Affordability has always been worse in the West – at least going back to the beginning of the past decade. But in the run up of prices before the Great Recession, affordability was significantly eroded. The resumption of stronger price growth since 2012 has again outpaced income growth, with affordability lower in most parts of the state today than five years ago. Despite this deterioration, prices relative to income are lower today than they were just before the housing bust 11 years ago.

The situation is a bit more restrained in rental markets. While rents have increased markedly since 2012, in 2017 the median renter household paid about 32 percent of their pretax income for gross rent in Missoula and about 31 percent in Gallatin counties. Both figures are reasonably close to the 30 percent threshold often used to define “housing stress” in household budgets.

Working Toward Solutions
The solution to housing affordability depends on one’s view of the problem.

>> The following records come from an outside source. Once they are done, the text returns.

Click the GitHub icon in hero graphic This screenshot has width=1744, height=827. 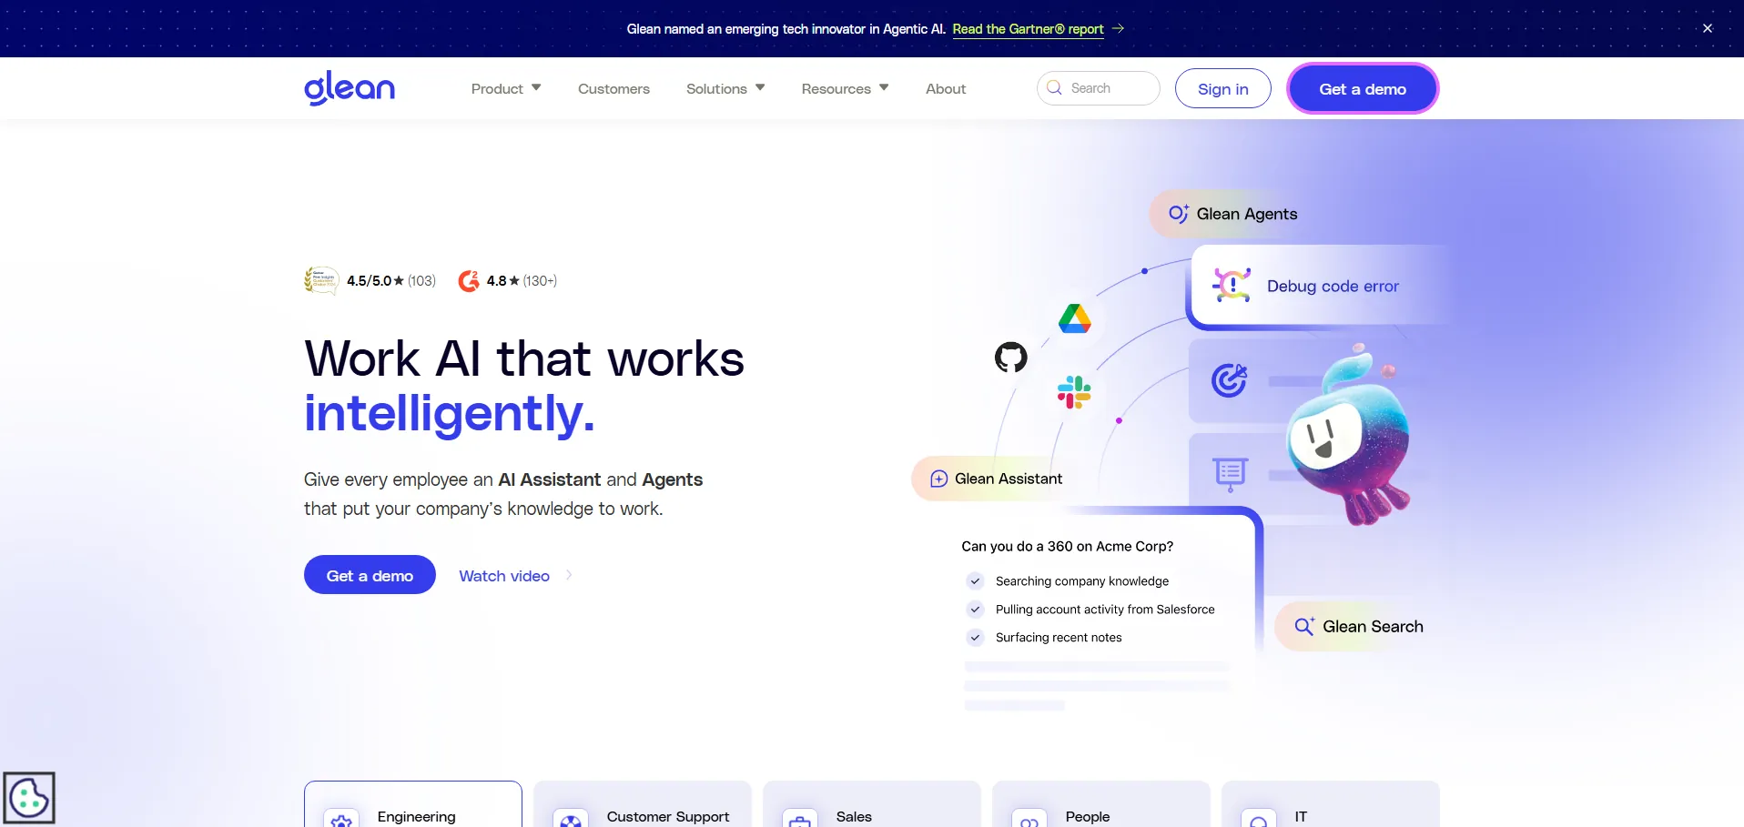pos(1010,358)
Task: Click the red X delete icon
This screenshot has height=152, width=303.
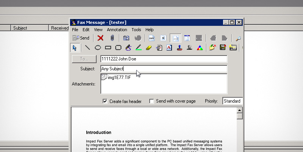Action: (x=100, y=38)
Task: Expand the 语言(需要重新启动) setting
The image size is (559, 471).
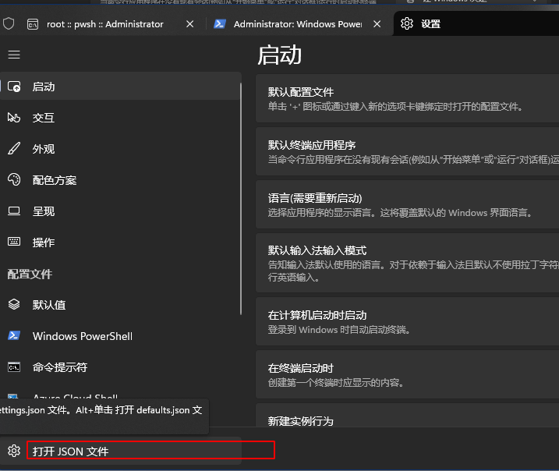Action: [407, 205]
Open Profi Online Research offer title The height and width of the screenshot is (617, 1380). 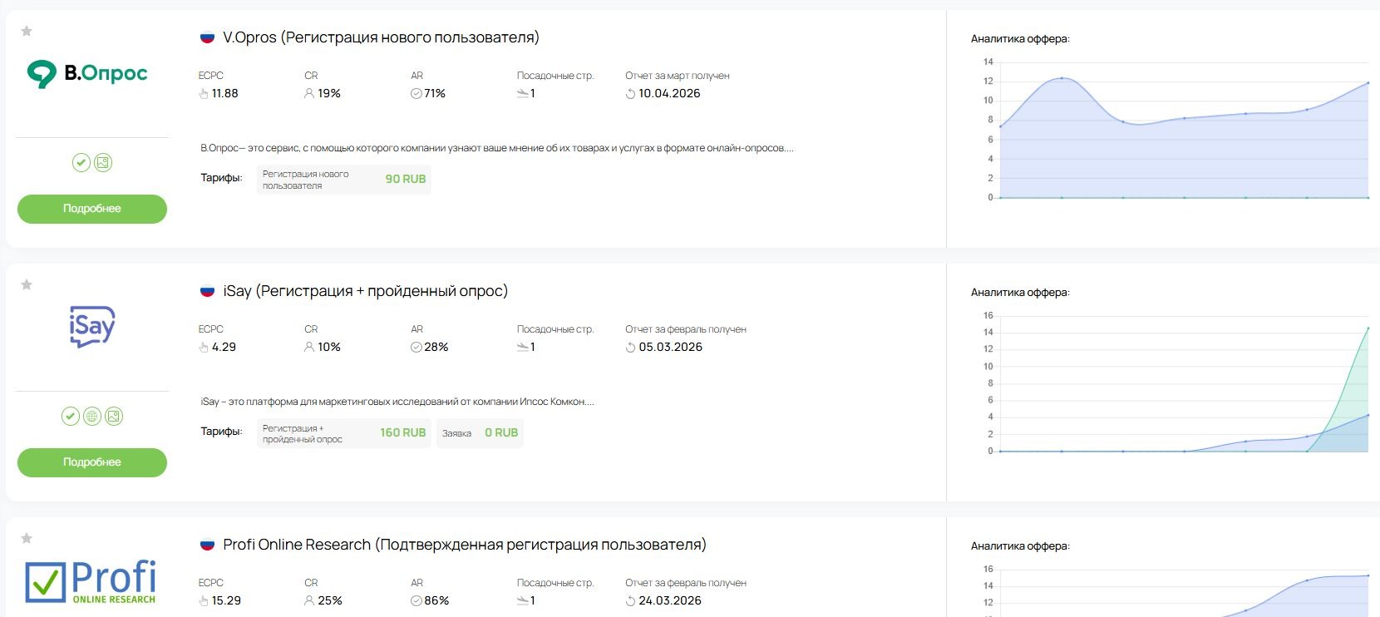[465, 545]
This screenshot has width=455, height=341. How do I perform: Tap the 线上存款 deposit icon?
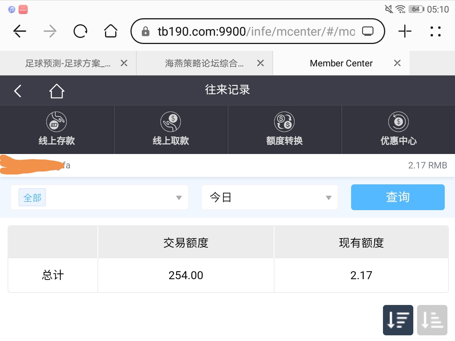pos(56,122)
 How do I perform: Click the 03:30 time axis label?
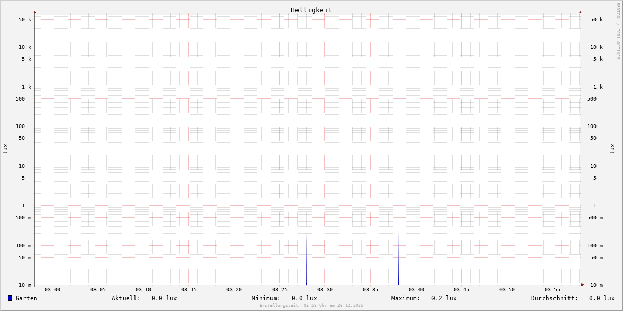[x=325, y=289]
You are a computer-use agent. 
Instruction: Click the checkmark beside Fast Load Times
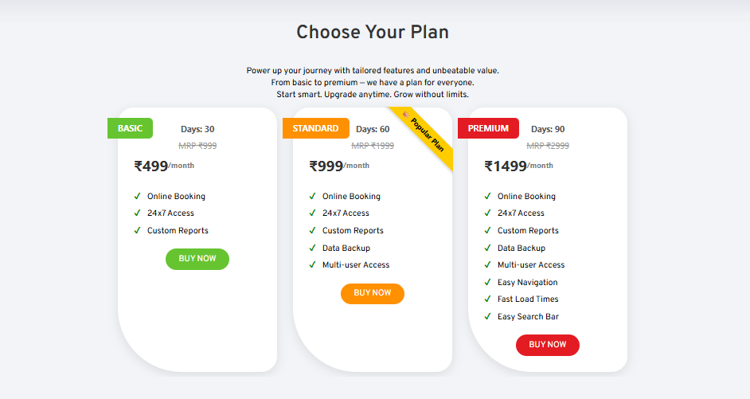click(x=488, y=299)
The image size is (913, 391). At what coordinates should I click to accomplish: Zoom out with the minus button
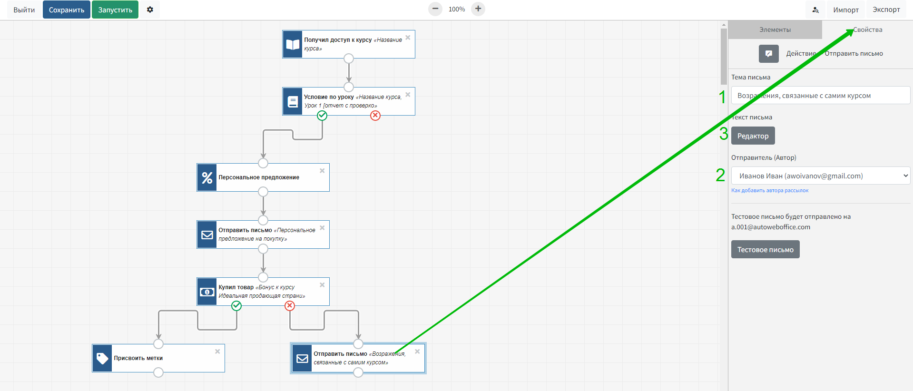pyautogui.click(x=435, y=9)
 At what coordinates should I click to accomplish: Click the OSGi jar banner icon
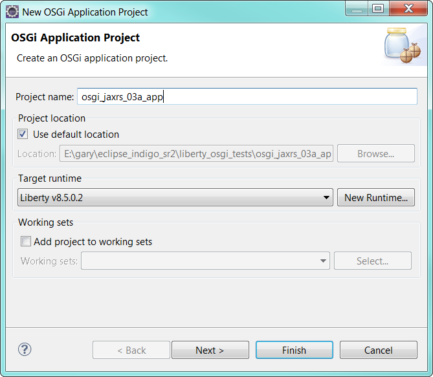(400, 45)
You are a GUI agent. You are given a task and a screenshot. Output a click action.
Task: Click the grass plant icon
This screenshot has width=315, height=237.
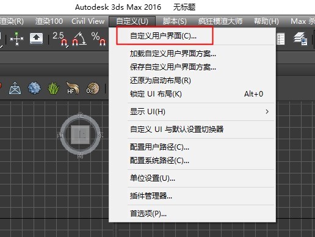pyautogui.click(x=53, y=88)
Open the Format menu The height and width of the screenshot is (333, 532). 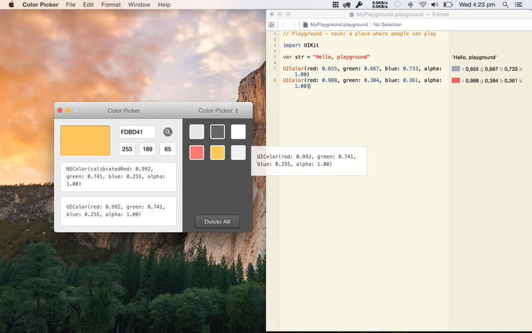(x=111, y=5)
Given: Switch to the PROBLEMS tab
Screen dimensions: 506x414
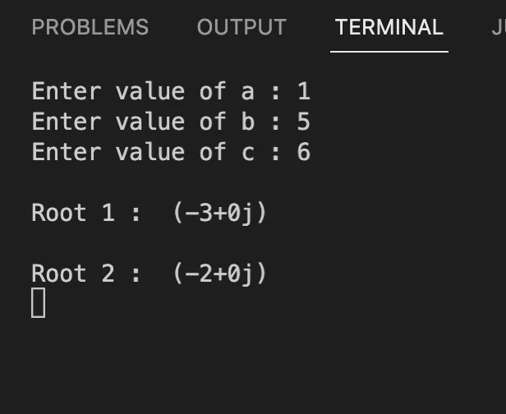Looking at the screenshot, I should pos(90,27).
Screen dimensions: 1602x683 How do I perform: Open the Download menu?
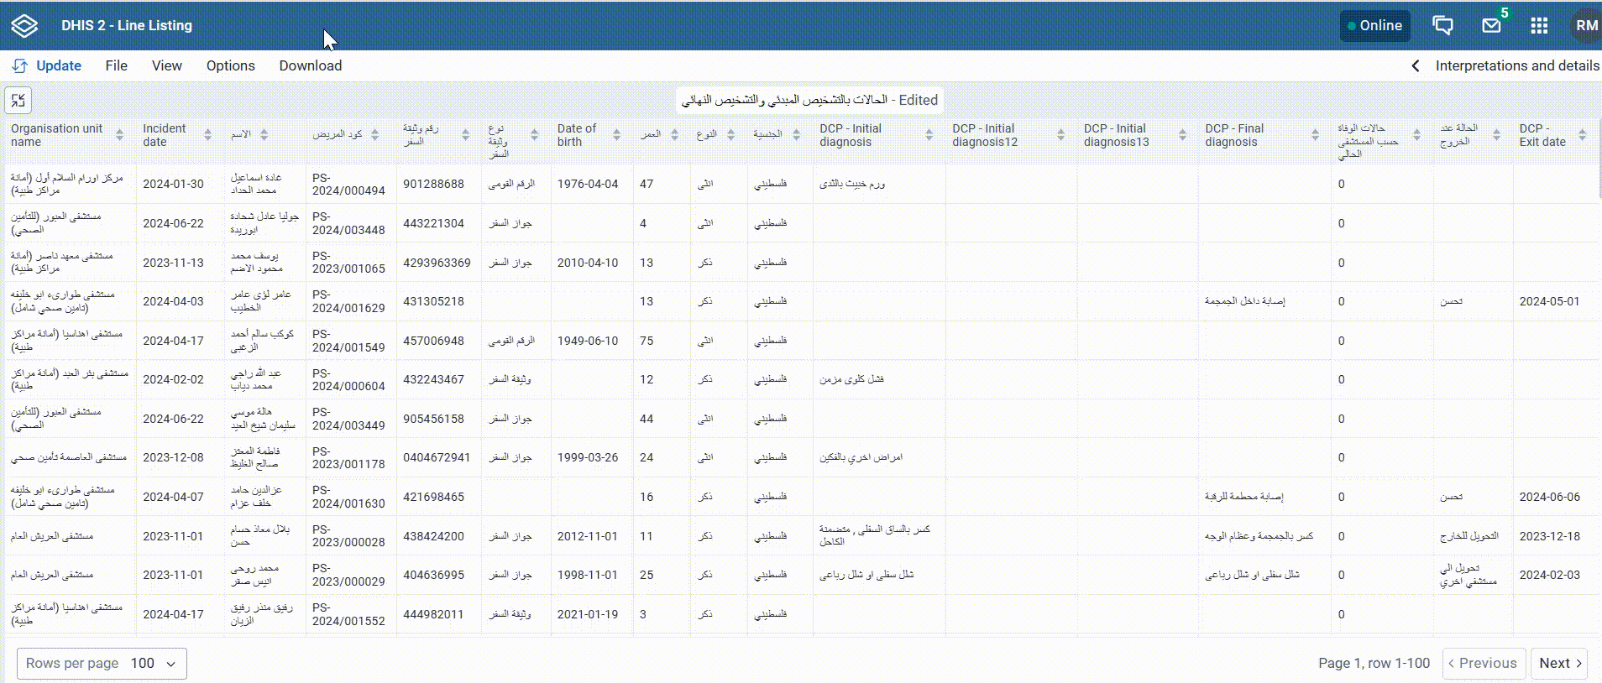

To some people’s way of thinking, there may not be a problem with housing prices at all. Certainly in many Montana housing markets the level of prices relative to income falls short of what would be considered unaffordable. But even in the faster growing areas where prices are much higher, the regulations impacting new construction represent a sort of tax on development, which forces developers to pay the costs incurred for the congestion and inconvenience of construction and density.

The fact that tighter regulations so clearly serve the financial interests of existing homeowners by limiting the new supply that might compete with their homes in the marketplace, casts some suspicion on this argument. And it would be highly unlikely that the political process would produce just the right level of taxation of new development to produce an efficient outcome. But the thrust of this argument is that prices of housing are high because they should be high, and the solution to affordability is helping those without enough income to pay for it.

The argument that it is local housing regulation that is pushing prices up beyond costs has greater support in the data. The research we report in the accompanying article shows that a change in the housing market, occurring sometime in the late 1990s, significantly reduced the price response of housing supply, especially in western Montana. The slow supply response to historically high price growth, combined with high demand from strong economic growth, has pushed prices ever higher.

Tackling regulation is not easy, technically or politically. Rules governing housing development are overlapping – the elimination of a single rule by one jurisdiction may have little effect. And those rules exist because those with political power put them there. Solutions could come about through interventions of state government, which could override the political wishes of local communities in governing development. That seems a long way off in Montana, but such moves have gained traction elsewhere.

There are other facets to the problem to consider. Consulting firm McKinsey & Company estimates that productivity in the construction industry has stagnated since the mid-1990s, growing by just 1 percent per year compared to the 2.7 percent per year gains in the overall economy. Part of that malaise is probably due to regulation-imposed activities that add cost with little quality benefit. But the technology of construction, in particular stick-built homes produced on-site, has not taken advantage of the kinds of process innovations that have boosted manufacturing productivity by 3.6 percent per year since 1995.

High housing costs – defined as prices and rents that are higher due to artificially restricted supply – are emerging as a significant public policy issue. While the issue is not as acute in Montana, it has worsened in recent years. Crafting solutions that flow from an understanding of how high costs have come about is critical if we are to going to make things better.

References
Glaeser, Edward L. and Joseph Gyourko, “The Impact of Zoning on Housing Affordability,” National Bureau of Economic Research, Working Paper No. 8835, March 2002.

Gyourko, Joseph and Raven Molloy, “Regulation and Housing Supply,” National Bureau of Economic Research, Working Paper No. 20536, November 2014.

McKinsey Global Institute, “Reinventing Construction: A Route to Higher Productivity,” February 2017.